A leitura de jornais, conversas
com especialistas e viagens à região revelam que os árabes não
estão dispostos a oferecer o benefício da dúvida aos EUA e esperam ver mudanças concretas na
região através de ações multilaterais e com base em fatores sociais,
não exclusivamente econômicos.
Para o professor jordaniano
Abu Khalil, "faltam medidas que
convençam os árabes de que os
EUA são bem-intencionados; até
agora, o que se vêem são promessas não cumpridas e o aumento
do extremismo, em ambos os lados, e do racismo contra árabes".
Abu Khalil critica a política do
"ou conosco ou contra nós" e diz
que, "à exceção de ditadores aliados dos EUA, os árabes não darão
procuração a George W. Bush para que faça o que quiser da região;
eles querem ser consultados".
O jornalista libanês Rami Khury
acredita que a política adotada
por Washington a partir do 11 de
Setembro e a violência extremista
da Al Qaeda contribuíram para
recentes mudanças de governo.
"O ciclo de troca de governos e
guerras preventivas de Bush se fechou com os eventos na Espanha.
Se a Al Qaeda realizou os atentados em Madri, então testemunhamos o primeiro caso em que as táticas terroristas da Al Qaeda causaram mudança política numa
democracia ocidental. Bush usou
a força para mudar dois regimes e
meio recentemente [Afeganistão,
Iraque e metade na Palestina] e
Osama bin Laden mudou um governo [o espanhol]."
Khury pondera que seria lamentável se "grupos terroristas
atacassem civis em países ocidentais para mudar o governo através
de eleições democráticas; por outro lado, pode-se dizer que o governo espanhol se distanciou brutalmente da opinião pública, já
que a maioria dos espanhóis era
contra o ataque ao Iraque".
"Será que o novo governo espanhol se sujeitou ao terrorismo islâmico [ao anunciar a provável
retirada de suas tropas do Iraque], ou o governo de José María
Aznar se sujeitou ao neoconservadorismo americano?", questiona. "Nós vimos o resultado da política de guerras preventivas para
trocar governos e combater o terror apenas com base em meios
militares. Isso não funciona."
Reformas
Para Shafiq Ghabra, presidente
da Universidade Americana no
Kuait, o fortalecimento da influência e da presença norte-americanas na região evidenciou a necessidade de reformas.

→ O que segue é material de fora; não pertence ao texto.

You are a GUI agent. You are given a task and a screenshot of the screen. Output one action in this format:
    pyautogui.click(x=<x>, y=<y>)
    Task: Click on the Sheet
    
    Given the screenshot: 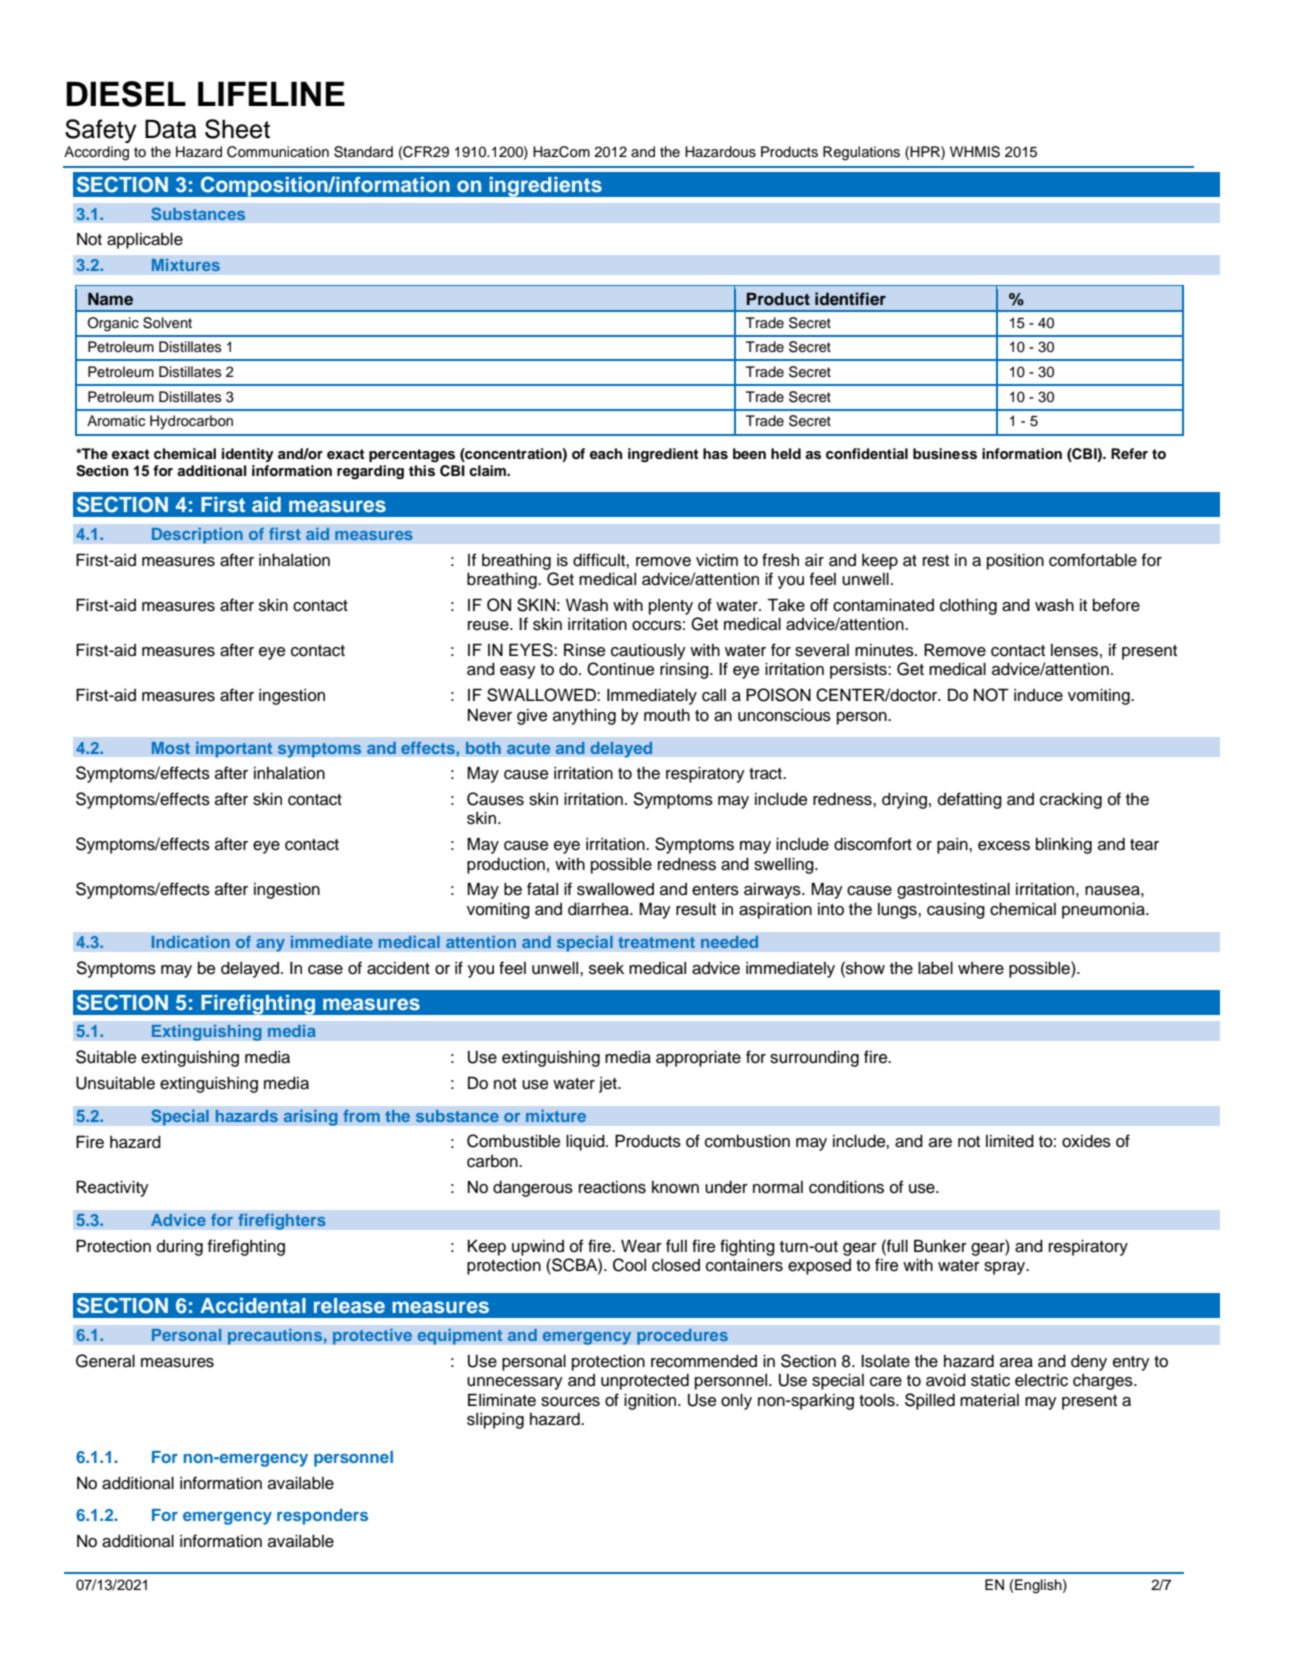 What is the action you would take?
    pyautogui.click(x=237, y=129)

"Falar de reformas nos países
árabes depois que o governo americano propôs isso, e não antes, é
fonte de controvérsias. Nem se falava em reformas alguns meses
atrás. E esse tema provavelmente
vai desaparecer se a administração americana não insistir."
"O maior perigo não é o debate
em torno de reformas impostas
de fora, mas o mundo árabe evitar
a autocrítica e a auto-reforma. O
mundo árabe vem aderindo às
propostas reformistas dos EUA
por causa da fraqueza dele, não
por convicção da necessidade."
Ghabra acredita que a hipótese
de fortalecimento de grupos islâmicos seja usada como pretexto
para manter a situação como está.
"Muitos preferem o status quo
sob o pretexto de que mudanças
democráticas resultariam no controle dos grupos islâmicos, já que
são os movimentos mais organizados. Mas a pergunta que se faz
é: onde estão as forças políticas e
sociais árabes aptas a liderar o
processo reformista? E existe uma
agenda árabe de reformas independente das orientações americanas?"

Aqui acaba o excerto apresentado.